▶ _What the task requires_:
Would you write out all of the entries below, exactly as they stand?

▶ _Stored entries_:
#####

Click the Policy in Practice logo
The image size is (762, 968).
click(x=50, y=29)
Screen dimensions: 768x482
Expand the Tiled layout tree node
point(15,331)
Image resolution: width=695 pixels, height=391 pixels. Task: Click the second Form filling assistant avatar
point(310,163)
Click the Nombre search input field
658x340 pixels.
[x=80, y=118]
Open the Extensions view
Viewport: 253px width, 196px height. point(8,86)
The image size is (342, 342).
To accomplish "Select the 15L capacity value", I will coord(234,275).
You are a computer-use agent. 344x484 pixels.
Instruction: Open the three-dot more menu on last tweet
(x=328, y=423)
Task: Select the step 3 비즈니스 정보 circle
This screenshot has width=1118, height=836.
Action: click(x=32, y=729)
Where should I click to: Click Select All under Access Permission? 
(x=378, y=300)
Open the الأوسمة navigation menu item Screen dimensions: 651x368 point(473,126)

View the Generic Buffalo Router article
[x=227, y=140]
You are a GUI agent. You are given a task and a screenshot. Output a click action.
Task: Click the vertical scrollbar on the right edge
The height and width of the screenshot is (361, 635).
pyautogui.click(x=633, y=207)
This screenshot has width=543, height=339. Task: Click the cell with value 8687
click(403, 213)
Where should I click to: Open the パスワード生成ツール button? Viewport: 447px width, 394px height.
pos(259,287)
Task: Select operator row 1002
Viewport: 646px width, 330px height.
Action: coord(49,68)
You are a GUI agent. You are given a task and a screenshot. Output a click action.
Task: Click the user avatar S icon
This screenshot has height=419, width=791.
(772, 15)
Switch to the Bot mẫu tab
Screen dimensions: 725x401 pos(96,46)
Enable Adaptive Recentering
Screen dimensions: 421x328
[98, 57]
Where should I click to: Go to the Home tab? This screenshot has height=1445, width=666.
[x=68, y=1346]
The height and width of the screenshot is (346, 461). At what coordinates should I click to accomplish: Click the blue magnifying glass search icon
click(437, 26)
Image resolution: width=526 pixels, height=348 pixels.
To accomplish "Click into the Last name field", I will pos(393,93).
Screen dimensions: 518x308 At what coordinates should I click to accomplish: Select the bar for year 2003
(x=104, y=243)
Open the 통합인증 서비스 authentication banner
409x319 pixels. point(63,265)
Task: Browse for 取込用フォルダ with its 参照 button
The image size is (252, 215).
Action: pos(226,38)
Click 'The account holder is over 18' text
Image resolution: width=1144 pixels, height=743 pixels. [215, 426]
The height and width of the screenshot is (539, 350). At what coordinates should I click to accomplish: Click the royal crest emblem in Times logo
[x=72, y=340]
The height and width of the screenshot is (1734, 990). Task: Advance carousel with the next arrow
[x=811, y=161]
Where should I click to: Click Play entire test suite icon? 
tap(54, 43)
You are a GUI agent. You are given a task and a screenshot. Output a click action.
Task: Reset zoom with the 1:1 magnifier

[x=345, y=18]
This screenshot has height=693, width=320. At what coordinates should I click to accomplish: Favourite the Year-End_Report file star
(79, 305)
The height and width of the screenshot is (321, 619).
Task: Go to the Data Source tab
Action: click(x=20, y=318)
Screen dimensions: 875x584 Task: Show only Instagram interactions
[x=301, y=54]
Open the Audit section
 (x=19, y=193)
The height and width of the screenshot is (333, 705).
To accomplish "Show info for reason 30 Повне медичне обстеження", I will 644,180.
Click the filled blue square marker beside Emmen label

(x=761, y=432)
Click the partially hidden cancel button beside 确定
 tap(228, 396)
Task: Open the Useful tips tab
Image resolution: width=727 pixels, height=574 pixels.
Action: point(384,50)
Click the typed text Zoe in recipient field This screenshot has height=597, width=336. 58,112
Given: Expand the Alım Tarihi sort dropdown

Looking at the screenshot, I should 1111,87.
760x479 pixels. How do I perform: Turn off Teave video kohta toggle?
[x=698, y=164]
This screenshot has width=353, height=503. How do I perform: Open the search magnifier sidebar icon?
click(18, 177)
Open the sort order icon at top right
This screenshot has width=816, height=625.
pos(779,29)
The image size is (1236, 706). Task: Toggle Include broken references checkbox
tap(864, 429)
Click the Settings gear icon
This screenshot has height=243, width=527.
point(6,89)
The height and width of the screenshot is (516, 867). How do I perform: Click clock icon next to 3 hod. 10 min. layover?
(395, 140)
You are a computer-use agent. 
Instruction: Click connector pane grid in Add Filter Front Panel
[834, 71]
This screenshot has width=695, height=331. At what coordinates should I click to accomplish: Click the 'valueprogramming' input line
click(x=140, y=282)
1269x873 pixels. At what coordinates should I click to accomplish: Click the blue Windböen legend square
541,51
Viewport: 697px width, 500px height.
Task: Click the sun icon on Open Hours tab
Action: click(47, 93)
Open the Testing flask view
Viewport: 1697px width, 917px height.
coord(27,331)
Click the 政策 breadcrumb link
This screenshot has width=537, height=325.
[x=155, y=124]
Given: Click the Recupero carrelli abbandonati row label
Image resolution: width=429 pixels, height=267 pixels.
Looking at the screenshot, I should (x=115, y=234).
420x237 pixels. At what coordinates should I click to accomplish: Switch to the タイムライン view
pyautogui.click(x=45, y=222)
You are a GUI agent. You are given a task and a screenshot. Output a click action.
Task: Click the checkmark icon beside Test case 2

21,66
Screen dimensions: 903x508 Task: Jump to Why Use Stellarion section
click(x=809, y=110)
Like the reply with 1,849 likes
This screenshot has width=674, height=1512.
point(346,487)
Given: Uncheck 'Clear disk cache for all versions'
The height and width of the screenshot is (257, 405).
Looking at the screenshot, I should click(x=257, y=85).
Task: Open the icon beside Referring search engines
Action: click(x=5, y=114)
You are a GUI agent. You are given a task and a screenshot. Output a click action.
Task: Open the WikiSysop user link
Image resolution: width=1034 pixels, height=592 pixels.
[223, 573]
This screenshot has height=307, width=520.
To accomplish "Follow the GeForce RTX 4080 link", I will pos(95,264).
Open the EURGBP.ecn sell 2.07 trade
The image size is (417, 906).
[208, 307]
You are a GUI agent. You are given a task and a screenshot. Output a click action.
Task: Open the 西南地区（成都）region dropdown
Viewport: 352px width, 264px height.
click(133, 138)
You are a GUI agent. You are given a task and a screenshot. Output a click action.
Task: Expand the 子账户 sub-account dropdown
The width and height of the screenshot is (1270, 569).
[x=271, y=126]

#####

▶ _Response_:
Click the Policy in Practice logo
The image size is (762, 968).
click(x=50, y=29)
Screen dimensions: 768x482
Expand the Tiled layout tree node
point(15,331)
Image resolution: width=695 pixels, height=391 pixels. Task: Click the second Form filling assistant avatar
point(310,163)
Click the Nombre search input field
658x340 pixels.
[x=80, y=118]
Open the Extensions view
Viewport: 253px width, 196px height. point(8,86)
The image size is (342, 342).
To accomplish "Select the 15L capacity value", I will coord(234,275).
You are a computer-use agent. 344x484 pixels.
Instruction: Open the three-dot more menu on last tweet
(x=328, y=423)
Task: Select the step 3 비즈니스 정보 circle
This screenshot has width=1118, height=836.
Action: click(x=32, y=729)
Where should I click to: Click Select All under Access Permission? 
(x=378, y=300)
Open the الأوسمة navigation menu item Screen dimensions: 651x368 point(473,126)

View the Generic Buffalo Router article
[x=227, y=140]
You are a GUI agent. You are given a task and a screenshot. Output a click action.
Task: Click the vertical scrollbar on the right edge
The height and width of the screenshot is (361, 635).
pyautogui.click(x=633, y=207)
This screenshot has width=543, height=339. Task: Click the cell with value 8687
click(403, 213)
Where should I click to: Open the パスワード生成ツール button? Viewport: 447px width, 394px height.
pos(259,287)
Task: Select operator row 1002
Viewport: 646px width, 330px height.
Action: coord(49,68)
You are a GUI agent. You are given a task and a screenshot. Output a click action.
Task: Click the user avatar S icon
This screenshot has height=419, width=791.
(772, 15)
Switch to the Bot mẫu tab
Screen dimensions: 725x401 pos(96,46)
Enable Adaptive Recentering
Screen dimensions: 421x328
[98, 57]
Where should I click to: Go to the Home tab? This screenshot has height=1445, width=666.
[x=68, y=1346]
The height and width of the screenshot is (346, 461). At what coordinates should I click to accomplish: Click the blue magnifying glass search icon
click(437, 26)
Image resolution: width=526 pixels, height=348 pixels.
To accomplish "Click into the Last name field", I will pos(393,93).
Screen dimensions: 518x308 At what coordinates should I click to accomplish: Select the bar for year 2003
(x=104, y=243)
Open the 통합인증 서비스 authentication banner
409x319 pixels. point(63,265)
Task: Browse for 取込用フォルダ with its 参照 button
The image size is (252, 215).
Action: pos(226,38)
Click 'The account holder is over 18' text
Image resolution: width=1144 pixels, height=743 pixels. [215, 426]
The height and width of the screenshot is (539, 350). At what coordinates should I click to accomplish: Click the royal crest emblem in Times logo
[x=72, y=340]
The height and width of the screenshot is (1734, 990). Task: Advance carousel with the next arrow
[x=811, y=161]
Where should I click to: Click Play entire test suite icon? 
tap(54, 43)
You are a GUI agent. You are given a task and a screenshot. Output a click action.
Task: Reset zoom with the 1:1 magnifier

[x=345, y=18]
This screenshot has height=693, width=320. At what coordinates should I click to accomplish: Favourite the Year-End_Report file star
(79, 305)
The height and width of the screenshot is (321, 619).
Task: Go to the Data Source tab
Action: click(x=20, y=318)
Screen dimensions: 875x584 Task: Show only Instagram interactions
[x=301, y=54]
Open the Audit section
 (x=19, y=193)
The height and width of the screenshot is (333, 705).
To accomplish "Show info for reason 30 Повне медичне обстеження", I will 644,180.
Click the filled blue square marker beside Emmen label

(x=761, y=432)
Click the partially hidden cancel button beside 确定
 tap(228, 396)
Task: Open the Useful tips tab
Image resolution: width=727 pixels, height=574 pixels.
Action: point(384,50)
Click the typed text Zoe in recipient field This screenshot has height=597, width=336. 58,112
Given: Expand the Alım Tarihi sort dropdown

Looking at the screenshot, I should 1111,87.
760x479 pixels. How do I perform: Turn off Teave video kohta toggle?
[x=698, y=164]
This screenshot has width=353, height=503. How do I perform: Open the search magnifier sidebar icon?
click(18, 177)
Open the sort order icon at top right
This screenshot has width=816, height=625.
pos(779,29)
The image size is (1236, 706). Task: Toggle Include broken references checkbox
tap(864, 429)
Click the Settings gear icon
This screenshot has height=243, width=527.
point(6,89)
The height and width of the screenshot is (516, 867). How do I perform: Click clock icon next to 3 hod. 10 min. layover?
(395, 140)
You are a computer-use agent. 
Instruction: Click connector pane grid in Add Filter Front Panel
[834, 71]
This screenshot has width=695, height=331. At what coordinates should I click to accomplish: Click the 'valueprogramming' input line
click(x=140, y=282)
1269x873 pixels. At what coordinates should I click to accomplish: Click the blue Windböen legend square
541,51
Viewport: 697px width, 500px height.
Task: Click the sun icon on Open Hours tab
Action: click(47, 93)
Open the Testing flask view
Viewport: 1697px width, 917px height.
coord(27,331)
Click the 政策 breadcrumb link
This screenshot has width=537, height=325.
[x=155, y=124]
Given: Click the Recupero carrelli abbandonati row label
Image resolution: width=429 pixels, height=267 pixels.
Looking at the screenshot, I should (x=115, y=234).
420x237 pixels. At what coordinates should I click to accomplish: Switch to the タイムライン view
pyautogui.click(x=45, y=222)
You are a GUI agent. You are given a task and a screenshot. Output a click action.
Task: Click the checkmark icon beside Test case 2

21,66
Screen dimensions: 903x508 Task: Jump to Why Use Stellarion section
click(x=809, y=110)
Like the reply with 1,849 likes
This screenshot has width=674, height=1512.
point(346,487)
Given: Uncheck 'Clear disk cache for all versions'
The height and width of the screenshot is (257, 405).
Looking at the screenshot, I should click(x=257, y=85).
Task: Open the icon beside Referring search engines
Action: click(x=5, y=114)
You are a GUI agent. You are given a task and a screenshot. Output a click action.
Task: Open the WikiSysop user link
Image resolution: width=1034 pixels, height=592 pixels.
[223, 573]
This screenshot has height=307, width=520.
To accomplish "Follow the GeForce RTX 4080 link", I will pos(95,264).
Open the EURGBP.ecn sell 2.07 trade
The image size is (417, 906).
[208, 307]
You are a GUI agent. You are given a task and a screenshot. Output a click action.
Task: Open the 西南地区（成都）region dropdown
Viewport: 352px width, 264px height.
click(133, 138)
You are a GUI agent. You are given a task and a screenshot. Output a click action.
Task: Expand the 子账户 sub-account dropdown
The width and height of the screenshot is (1270, 569).
[x=271, y=126]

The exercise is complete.